Der Ton wird schärfer
An den letzten beiden Sonntagen gingen Hunderttausende auf die Straße, um gegen den „letzten Diktator Europas“ zu protestieren. Die Polizei hat zu diesem Zeitpunkt nicht eingegriffen. Aber der Ton ist in den letzten Tagen immer schärfer geworden, ebenso wie die Maßnahmen. Erst gestern marschierte eine Friedensparade von Frauen durch die Innenstadt von Minsk, begleitet von speziellen Polizeieinheiten und wartenden Gefangenentransporten. Aber anders als heute handelte es sich größtenteils um Bedrohungen.
Mehrere Journalisten wurden jedoch daran gehindert, ihre Arbeit zu erledigen, darunter ein Team des Moskauer ARD-Studios. Die beiden russischen Kameraleute und der belarussische Produzent wurden über Nacht auf einer Polizeistation festgehalten. Ihre Akkreditierung wurde dann zurückgezogen. Die russischen Angestellten mussten das Land verlassen und ihrem belarussischen Kollegen drohen Rechtsstreitigkeiten.
Maas kritisiert Aktionen gegen Journalisten
Bundesaußenminister Heiko Maas kritisierte den Ansatz. „Wenn Journalisten willkürlich ohne Rechtsgrundlage inhaftiert und durch den Entzug ihrer Arbeitserlaubnis daran gehindert werden, ihre wichtige Arbeit zu verrichten, ist das überhaupt nicht akzeptabel“, sagte Maas in Berlin. Er forderte die belarussische Führung auf, eine unabhängige Berichterstattung sicherzustellen. Belarus hat sich auch international dazu verpflichtet.

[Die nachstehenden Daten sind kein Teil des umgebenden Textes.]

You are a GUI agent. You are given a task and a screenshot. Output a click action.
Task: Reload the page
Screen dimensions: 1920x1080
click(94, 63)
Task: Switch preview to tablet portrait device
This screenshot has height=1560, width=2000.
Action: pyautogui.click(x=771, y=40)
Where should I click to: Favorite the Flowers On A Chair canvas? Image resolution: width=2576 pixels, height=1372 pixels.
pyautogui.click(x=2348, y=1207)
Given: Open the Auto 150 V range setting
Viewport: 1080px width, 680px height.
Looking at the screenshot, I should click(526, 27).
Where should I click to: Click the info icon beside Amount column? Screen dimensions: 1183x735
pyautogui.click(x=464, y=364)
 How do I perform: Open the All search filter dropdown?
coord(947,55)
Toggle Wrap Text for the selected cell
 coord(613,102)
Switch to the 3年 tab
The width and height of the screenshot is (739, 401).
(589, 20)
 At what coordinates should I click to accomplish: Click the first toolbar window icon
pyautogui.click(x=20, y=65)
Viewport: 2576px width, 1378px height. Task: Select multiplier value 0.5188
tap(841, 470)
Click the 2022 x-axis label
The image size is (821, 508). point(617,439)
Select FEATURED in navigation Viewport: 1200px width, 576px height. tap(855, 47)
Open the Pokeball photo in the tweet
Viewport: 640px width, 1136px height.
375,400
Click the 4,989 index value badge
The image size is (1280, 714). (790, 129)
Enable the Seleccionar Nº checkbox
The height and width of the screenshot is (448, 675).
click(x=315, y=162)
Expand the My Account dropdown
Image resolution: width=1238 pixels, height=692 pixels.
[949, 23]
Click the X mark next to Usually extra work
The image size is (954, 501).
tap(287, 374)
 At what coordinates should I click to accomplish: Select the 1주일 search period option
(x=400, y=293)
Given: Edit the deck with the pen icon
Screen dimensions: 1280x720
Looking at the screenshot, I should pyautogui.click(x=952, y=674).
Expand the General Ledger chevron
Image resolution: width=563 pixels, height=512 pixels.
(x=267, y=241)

Lukaschenko und Putin demonstrieren Einheit
Unterdessen demonstrieren Präsident Lukaschenko und Russlands Präsident Wladimir Putin Einheit und Entschlossenheit. Während eines Telefongesprächs einigten sich beide darauf, sich nächste Woche in Moskau zu treffen. Nach Angaben des russischen Präsidentenamtes rief Putin anlässlich des Geburtstages von Lukaschenko an und die beiden Politiker waren sich einig, dass die Beziehungen zwischen den Nachbarländern gestärkt und die Zusammenarbeit ausgebaut werden sollten. Putin hatte Lukaschenko bereits diese Woche seine Unterstützung für die Proteste versprochen und angeboten, eine Polizei nach Weißrussland zu schicken, falls die Unruhen außer Kontrolle geraten sollten.
In Belarus gibt es seit den Präsidentschaftswahlen vor drei Wochen Proteste. Lukaschenko hatte sich nach der Wahl zum klaren Sieger erklärt, doch die Opposition beschuldigt ihn des Wahlbetrugs. Der 66-Jährige regierte 1994 autoritär die ehemalige Sowjetrepublik Belarus. In der gegenwärtigen Krise hatte Lukaschenko mehr Kontakt zu Putin gesucht, nachdem sich die Beziehungen zwischen den Politikern zuvor abgekühlt hatten.